Dataset entries
○ ○ ○ ○ ○

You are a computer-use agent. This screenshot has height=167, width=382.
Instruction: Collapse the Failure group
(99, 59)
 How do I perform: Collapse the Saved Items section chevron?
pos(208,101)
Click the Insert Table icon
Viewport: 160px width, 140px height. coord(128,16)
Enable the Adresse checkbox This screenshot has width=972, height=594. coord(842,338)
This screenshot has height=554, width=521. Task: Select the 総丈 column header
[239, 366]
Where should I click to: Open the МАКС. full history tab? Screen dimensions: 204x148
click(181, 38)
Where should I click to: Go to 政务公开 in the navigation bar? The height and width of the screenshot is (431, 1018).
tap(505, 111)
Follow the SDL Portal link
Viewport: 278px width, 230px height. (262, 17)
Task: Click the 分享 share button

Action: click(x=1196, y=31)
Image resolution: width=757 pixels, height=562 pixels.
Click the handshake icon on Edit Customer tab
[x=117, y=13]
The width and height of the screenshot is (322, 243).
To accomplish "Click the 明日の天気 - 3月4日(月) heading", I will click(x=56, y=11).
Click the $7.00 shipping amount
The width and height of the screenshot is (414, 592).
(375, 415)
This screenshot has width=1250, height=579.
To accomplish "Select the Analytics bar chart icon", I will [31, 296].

○ ○ ○ ○ ○

AIM OF THE TASK: Every record must appear in the answer exactly as it appears above.

SOLUTION FOR THIS EXERCISE:
You are a computer-use agent. This screenshot has height=167, width=382.
Instruction: Collapse the Failure group
(99, 59)
 How do I perform: Collapse the Saved Items section chevron?
pos(208,101)
Click the Insert Table icon
Viewport: 160px width, 140px height. coord(128,16)
Enable the Adresse checkbox This screenshot has width=972, height=594. coord(842,338)
This screenshot has height=554, width=521. Task: Select the 総丈 column header
[239, 366]
Where should I click to: Open the МАКС. full history tab? Screen dimensions: 204x148
click(181, 38)
Where should I click to: Go to 政务公开 in the navigation bar? The height and width of the screenshot is (431, 1018).
tap(505, 111)
Follow the SDL Portal link
Viewport: 278px width, 230px height. (262, 17)
Task: Click the 分享 share button

Action: click(x=1196, y=31)
Image resolution: width=757 pixels, height=562 pixels.
Click the handshake icon on Edit Customer tab
[x=117, y=13]
The width and height of the screenshot is (322, 243).
To accomplish "Click the 明日の天気 - 3月4日(月) heading", I will click(x=56, y=11).
Click the $7.00 shipping amount
The width and height of the screenshot is (414, 592).
(375, 415)
This screenshot has width=1250, height=579.
To accomplish "Select the Analytics bar chart icon", I will [31, 296].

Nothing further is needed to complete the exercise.